:: EXERCISE PROMPT ::
Copy all of the data that follows without altering a word.

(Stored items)

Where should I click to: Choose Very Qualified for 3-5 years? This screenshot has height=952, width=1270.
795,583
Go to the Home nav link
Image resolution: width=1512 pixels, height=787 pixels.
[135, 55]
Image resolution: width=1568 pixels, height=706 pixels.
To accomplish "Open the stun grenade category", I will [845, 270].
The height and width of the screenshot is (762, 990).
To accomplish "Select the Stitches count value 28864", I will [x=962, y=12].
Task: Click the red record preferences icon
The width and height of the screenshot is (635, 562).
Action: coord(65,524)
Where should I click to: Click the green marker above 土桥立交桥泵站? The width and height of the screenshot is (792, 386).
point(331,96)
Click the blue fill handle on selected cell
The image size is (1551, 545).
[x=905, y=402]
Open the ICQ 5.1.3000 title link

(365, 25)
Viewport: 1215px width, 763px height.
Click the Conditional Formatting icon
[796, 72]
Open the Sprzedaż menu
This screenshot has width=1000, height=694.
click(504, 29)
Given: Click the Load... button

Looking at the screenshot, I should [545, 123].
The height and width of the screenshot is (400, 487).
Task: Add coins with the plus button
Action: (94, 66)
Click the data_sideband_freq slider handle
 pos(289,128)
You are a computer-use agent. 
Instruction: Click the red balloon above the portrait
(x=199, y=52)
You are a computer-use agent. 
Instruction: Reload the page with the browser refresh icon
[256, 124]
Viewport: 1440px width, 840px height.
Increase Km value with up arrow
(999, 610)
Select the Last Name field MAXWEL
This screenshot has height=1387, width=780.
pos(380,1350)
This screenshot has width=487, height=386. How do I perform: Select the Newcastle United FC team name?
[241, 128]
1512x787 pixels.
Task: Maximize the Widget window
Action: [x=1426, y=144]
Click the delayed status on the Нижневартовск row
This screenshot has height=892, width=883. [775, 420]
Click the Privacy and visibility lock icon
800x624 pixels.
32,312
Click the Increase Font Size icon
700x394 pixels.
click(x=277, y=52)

:: YOUR SOLUTION ::
Where should I click to: Choose Very Qualified for 3-5 years? This screenshot has height=952, width=1270.
795,583
Go to the Home nav link
Image resolution: width=1512 pixels, height=787 pixels.
[135, 55]
Image resolution: width=1568 pixels, height=706 pixels.
To accomplish "Open the stun grenade category", I will [845, 270].
The height and width of the screenshot is (762, 990).
To accomplish "Select the Stitches count value 28864", I will [x=962, y=12].
Task: Click the red record preferences icon
The width and height of the screenshot is (635, 562).
Action: coord(65,524)
Where should I click to: Click the green marker above 土桥立交桥泵站? The width and height of the screenshot is (792, 386).
point(331,96)
Click the blue fill handle on selected cell
The image size is (1551, 545).
[x=905, y=402]
Open the ICQ 5.1.3000 title link

(365, 25)
Viewport: 1215px width, 763px height.
Click the Conditional Formatting icon
[796, 72]
Open the Sprzedaż menu
This screenshot has width=1000, height=694.
click(504, 29)
Given: Click the Load... button

Looking at the screenshot, I should [545, 123].
The height and width of the screenshot is (400, 487).
Task: Add coins with the plus button
Action: (94, 66)
Click the data_sideband_freq slider handle
 pos(289,128)
You are a computer-use agent. 
Instruction: Click the red balloon above the portrait
(x=199, y=52)
You are a computer-use agent. 
Instruction: Reload the page with the browser refresh icon
[256, 124]
Viewport: 1440px width, 840px height.
Increase Km value with up arrow
(999, 610)
Select the Last Name field MAXWEL
This screenshot has height=1387, width=780.
pos(380,1350)
This screenshot has width=487, height=386. How do I perform: Select the Newcastle United FC team name?
[241, 128]
1512x787 pixels.
Task: Maximize the Widget window
Action: [x=1426, y=144]
Click the delayed status on the Нижневартовск row
This screenshot has height=892, width=883. [775, 420]
Click the Privacy and visibility lock icon
800x624 pixels.
32,312
Click the Increase Font Size icon
700x394 pixels.
click(x=277, y=52)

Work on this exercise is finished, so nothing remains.